When a confrontation starts, I like to have my back against a wall or anything I can stand in front of. Don’t make it easy for someone to sneak up on you from your backside.
Sure this sounds like a horrible idea, and it is, but I always say, “Make them miss if you can.” Let him take the first shot because then he KNOWS it’s going to be hard to knock you out! Of course, a swing and a miss on his part would be ideal. The trick is, again, to see the punch coming. Brace yourself and even push your head a tiny bit INTO the punch. Don’t do this when your opponent is 100 pounds heavier than you and looks huge. Remember, even when a fighter has bad technique, “weight and power” can still knock you out. Every idiot can be lucky once, right?
See the punch coming and move your head backwards or to the side — depending on whether it’s a straight punch or a hook — while taking the shot. It takes a lot of steam out the punch.

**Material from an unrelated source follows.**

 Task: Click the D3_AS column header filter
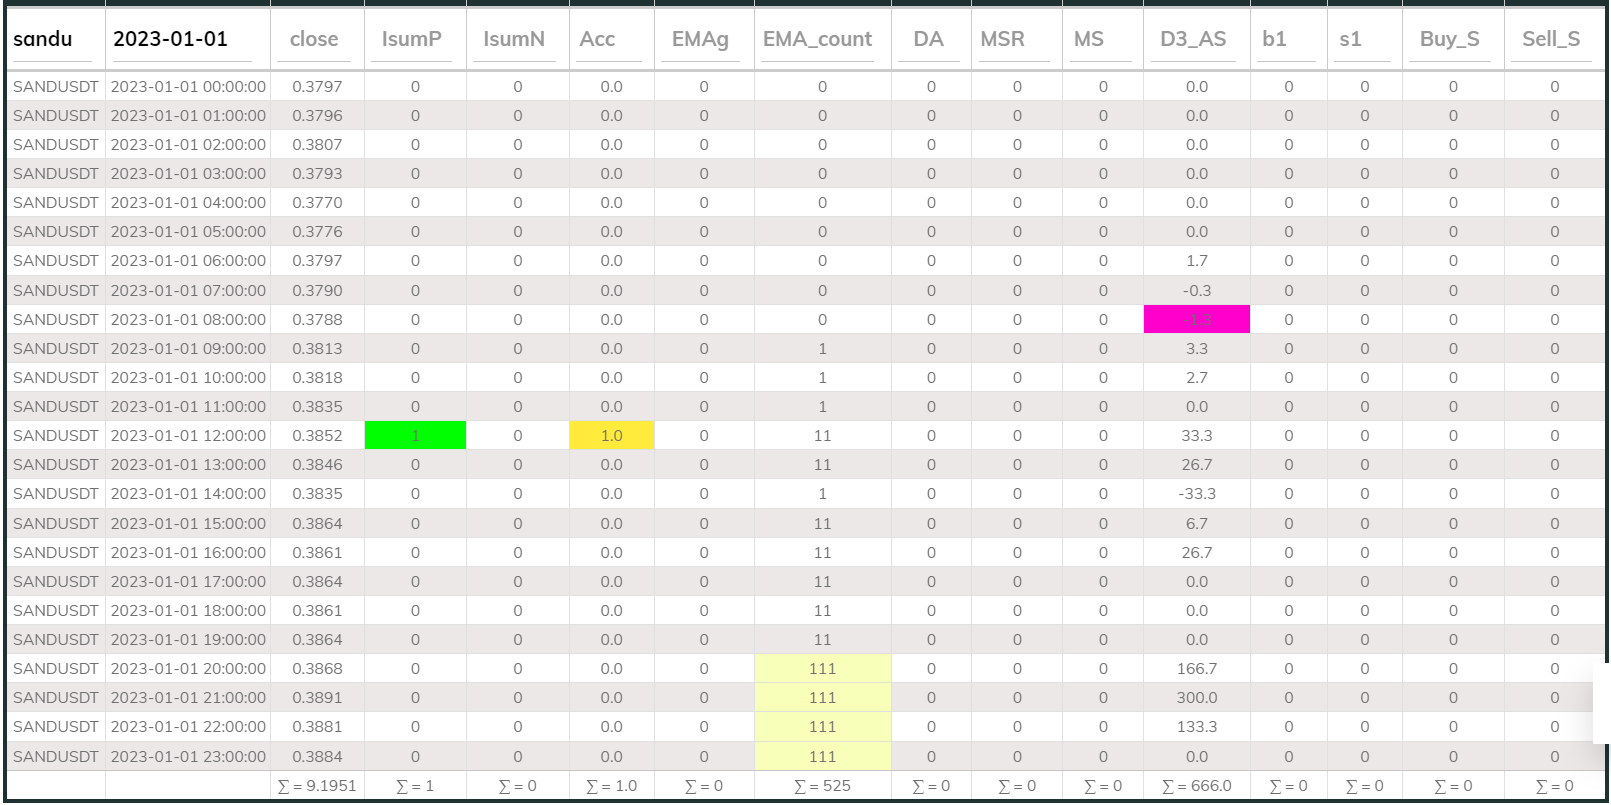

Don’t stand straight in front of him. Position yourself in a “fighting stance,” but don’t bring your hands up. Keep your eyes on him. Bring your shoulder up at the exact moment he punches and lean a little bit backwards. If you don’t lean a little back and he hits the top of your head, he still can deliver with power. If you lean backwards a bit, the punch will ricochet over your shoulder. Your head will no longer be a full target since it’s at an angle now.
As I mentioned before, it’s never good to get hit, so letting your opponent miss is always the best thing to do. It’s pretty simple if you don’t overthink it. You know what he wants to hit — your head — so, if your head is not at the spot where he aims, he’ll miss. The trick is to look super relaxed. Avoid flinching. In training I call this “poker face.” When your face muscles are relaxed, your body is relaxed. When you start flinching, you’re telling your brain that something’s not right. You’ll start panicking and therefore be too late when he throws a punch.

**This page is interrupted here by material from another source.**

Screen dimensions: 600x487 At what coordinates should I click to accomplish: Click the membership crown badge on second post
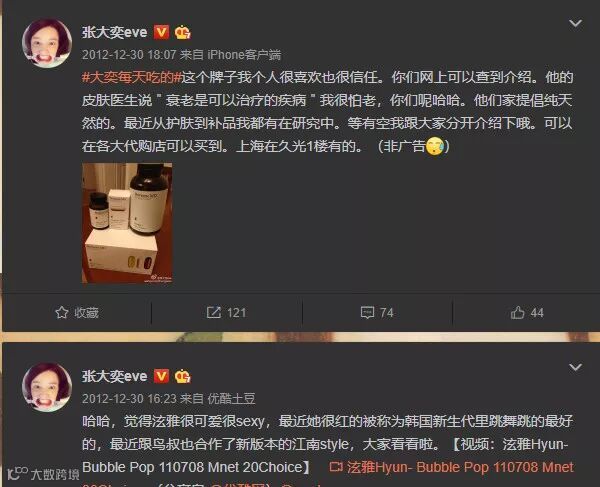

Stay calm. Your head is the target so just move to the side with a fast motion. Come back immediately to your starting position to intimidate him! When you keep your “poker face,” he’ll know that YOU’RE the man with all the skills. Don’t forget to be ready for another shot. Never think “it’s over” because that’s when you lose.

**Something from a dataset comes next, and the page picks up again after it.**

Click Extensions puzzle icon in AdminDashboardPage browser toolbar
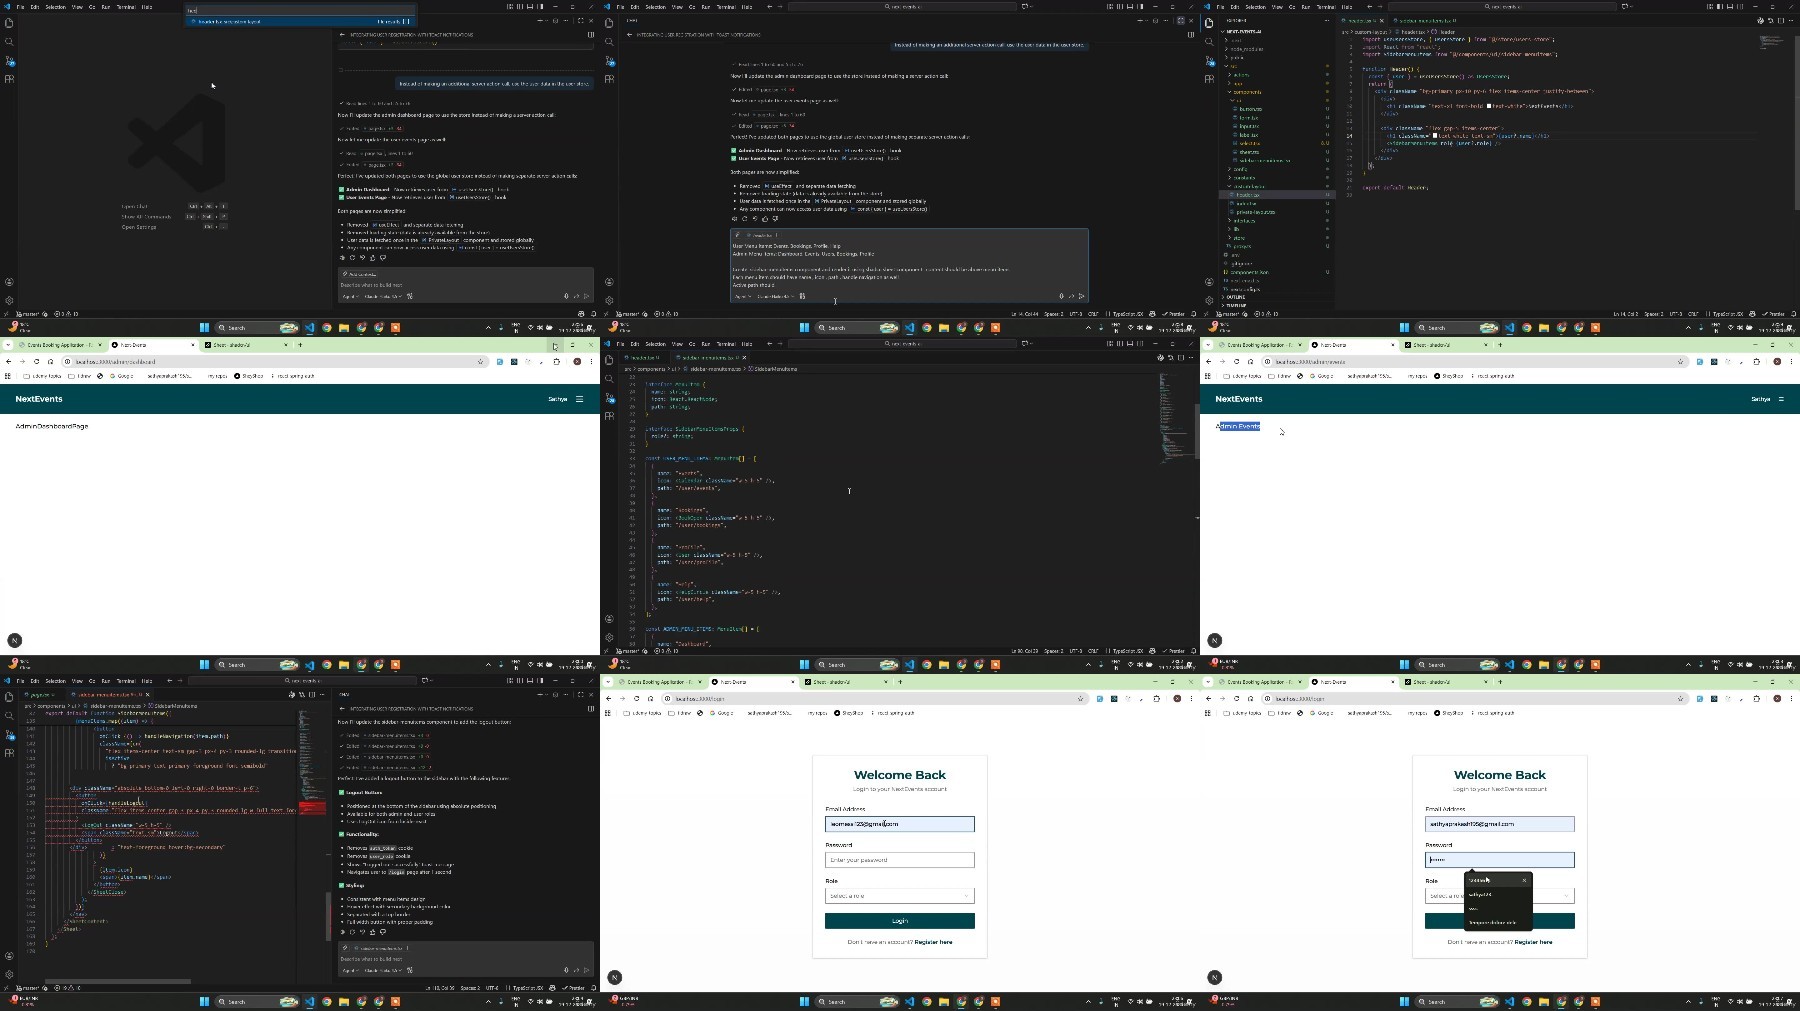1800x1011 pixels. (557, 362)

I love this one. As a bouncer, this was always my favorite. As soon as you see him “load up,” wait till he throws and simultaneously bring your head forward, head-butting his fist. Two great things are happening here: First, when a guy throws a punch, he’ll probably start flexing his fist at the end of the punch, like every pro. Flexing ensures that you don’t break your hand on impact. If you suddenly throw your head forward while he’s punching, he will connect on the top of your head. Since you brought the target (your head) suddenly forward, his hand isn’t flexed yet and it will hit the top of your skull.
You know when the punch is coming, so you’re ready for impact, and his tiny little hand bones are twigs compared to your skull. This will result in him screaming and yelling from pain. Second, because you brought your head forward, his punch is now really short. Normally, a punch is the strongest at the end of its reach, because it had time to develop speed and power. When you throw your head forward, you suddenly shorten his reach, and he connects way too early. He won’t have real power because you didn’t allow him the space to do it.
Good luck, and again, always keep your eyes on your opponent. When he laughs and turns away, get ready, because it’s coming. Never be the sucker. Let him have that one punch only. That’s enough. Now, you have to return the favor because it’s time to get back to socializing, right?